Gli incontri per i bambini si terranno il sabato pomeriggio, dalle 17:30 alle 19:30, nelle giornate del 12 e 19 settembre, e del 3, 17, 24 e 31 ottobre. I laboratori per gli adulti si svolgeranno invece il venerdì sera dalle 19:00 alle 20:30, il 25 settembre e il 2, 16 e 23 ottobre. I laboratori sono curati da Rossana Fiorini e Greta Mazzettino, e rappresentano un’occasione preziosa per vivere la Biblioteca come una vera casa della comunità, dove ogni persona può trovare il proprio modo di raccontarsi e di incontrare gli altri.

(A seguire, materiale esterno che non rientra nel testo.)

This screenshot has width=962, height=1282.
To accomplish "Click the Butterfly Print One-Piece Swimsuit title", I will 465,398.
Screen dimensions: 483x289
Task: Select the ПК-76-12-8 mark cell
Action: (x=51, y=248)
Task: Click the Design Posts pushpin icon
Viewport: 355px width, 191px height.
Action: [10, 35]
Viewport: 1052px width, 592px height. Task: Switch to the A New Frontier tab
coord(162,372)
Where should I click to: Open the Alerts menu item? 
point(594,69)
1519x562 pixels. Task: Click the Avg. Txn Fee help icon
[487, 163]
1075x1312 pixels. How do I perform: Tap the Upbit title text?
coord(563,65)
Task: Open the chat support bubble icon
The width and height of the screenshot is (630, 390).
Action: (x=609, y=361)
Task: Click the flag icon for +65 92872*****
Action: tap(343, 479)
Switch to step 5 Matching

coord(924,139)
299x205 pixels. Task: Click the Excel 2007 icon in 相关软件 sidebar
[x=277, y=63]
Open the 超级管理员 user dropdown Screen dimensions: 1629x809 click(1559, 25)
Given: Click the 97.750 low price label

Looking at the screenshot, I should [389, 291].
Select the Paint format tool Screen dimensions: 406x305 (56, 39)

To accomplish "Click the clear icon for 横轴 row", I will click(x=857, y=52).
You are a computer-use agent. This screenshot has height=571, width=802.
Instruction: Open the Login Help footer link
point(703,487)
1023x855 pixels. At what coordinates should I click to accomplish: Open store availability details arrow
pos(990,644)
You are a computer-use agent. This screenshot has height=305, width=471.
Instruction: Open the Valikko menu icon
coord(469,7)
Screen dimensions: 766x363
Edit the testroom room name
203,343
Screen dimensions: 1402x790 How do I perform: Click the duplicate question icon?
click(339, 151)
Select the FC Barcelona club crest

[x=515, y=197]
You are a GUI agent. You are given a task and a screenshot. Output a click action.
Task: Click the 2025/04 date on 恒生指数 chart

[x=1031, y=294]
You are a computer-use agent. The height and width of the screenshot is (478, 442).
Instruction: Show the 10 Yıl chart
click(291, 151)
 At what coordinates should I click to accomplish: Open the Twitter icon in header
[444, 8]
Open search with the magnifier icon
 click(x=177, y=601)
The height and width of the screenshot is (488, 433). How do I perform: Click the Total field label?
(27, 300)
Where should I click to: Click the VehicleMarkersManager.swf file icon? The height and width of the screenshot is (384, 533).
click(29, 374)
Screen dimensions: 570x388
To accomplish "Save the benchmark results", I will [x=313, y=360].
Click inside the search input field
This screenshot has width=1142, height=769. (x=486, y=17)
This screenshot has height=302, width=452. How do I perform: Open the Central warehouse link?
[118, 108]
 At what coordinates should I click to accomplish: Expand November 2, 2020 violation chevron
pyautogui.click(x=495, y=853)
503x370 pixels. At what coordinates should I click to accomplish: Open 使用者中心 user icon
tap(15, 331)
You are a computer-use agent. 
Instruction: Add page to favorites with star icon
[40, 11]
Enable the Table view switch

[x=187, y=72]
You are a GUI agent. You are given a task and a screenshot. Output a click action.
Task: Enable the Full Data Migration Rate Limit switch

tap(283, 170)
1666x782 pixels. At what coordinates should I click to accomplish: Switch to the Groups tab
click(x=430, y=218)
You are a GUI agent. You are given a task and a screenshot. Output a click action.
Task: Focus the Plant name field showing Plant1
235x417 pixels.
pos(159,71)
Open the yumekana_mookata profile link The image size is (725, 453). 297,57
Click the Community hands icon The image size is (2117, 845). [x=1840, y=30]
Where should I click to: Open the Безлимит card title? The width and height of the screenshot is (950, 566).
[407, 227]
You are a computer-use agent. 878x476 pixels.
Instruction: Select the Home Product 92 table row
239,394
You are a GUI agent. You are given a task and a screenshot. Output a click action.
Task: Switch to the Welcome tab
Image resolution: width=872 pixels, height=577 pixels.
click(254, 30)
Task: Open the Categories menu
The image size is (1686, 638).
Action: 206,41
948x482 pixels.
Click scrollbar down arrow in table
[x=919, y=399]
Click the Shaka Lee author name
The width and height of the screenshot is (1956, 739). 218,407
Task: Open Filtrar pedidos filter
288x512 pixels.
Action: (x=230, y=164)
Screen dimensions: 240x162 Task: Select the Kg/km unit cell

«La Biblioteca – dichiara il sindaco, Andrea Querqui – è molto più di un luogo in cui conservare e consultare libri. È una casa aperta alla comunità, uno spazio dove le persone possono incontrarsi, crescere, condividere esperienze e costruire nuove relazioni. Da questa idea nasce “Ceccano… ci!”, che trasforma la Biblioteca Comunale di Ceccano in un luogo vivo, inclusivo e partecipato, dove la lettura diventa esperienza e ogni persona può trovare il proprio modo di comunicare, creare ed esprimersi. Il titolo racchiude il significato del progetto: Ceccano c’è. La Biblioteca c’è. Le persone ci sono. È un invito, dunque, a esserci, partecipare e sentirsi parte di una comunità che accoglie».
«Il progetto Bibliodigitale prevede due parti – spiega Alessandro Ciotoli, assessore alle Politiche Culturali, Programmazione Strategica e Patrimonio -. Oltre ai laboratori, ci saranno anche attrezzature inclusive. Abbiamo già ordinato materiali per aumentare l’accessibilità e attivato un servizio di prestito ebook. La biblioteca, tra tanto altro, avrà anche lettori braille. Vogliamo promuovere una cultura dell’inclusione attraverso un percorso laboratoriale in cui libri, arte, movimento, musica e relazione si intrecciano per dare vita a un’esperienza coinvolgente».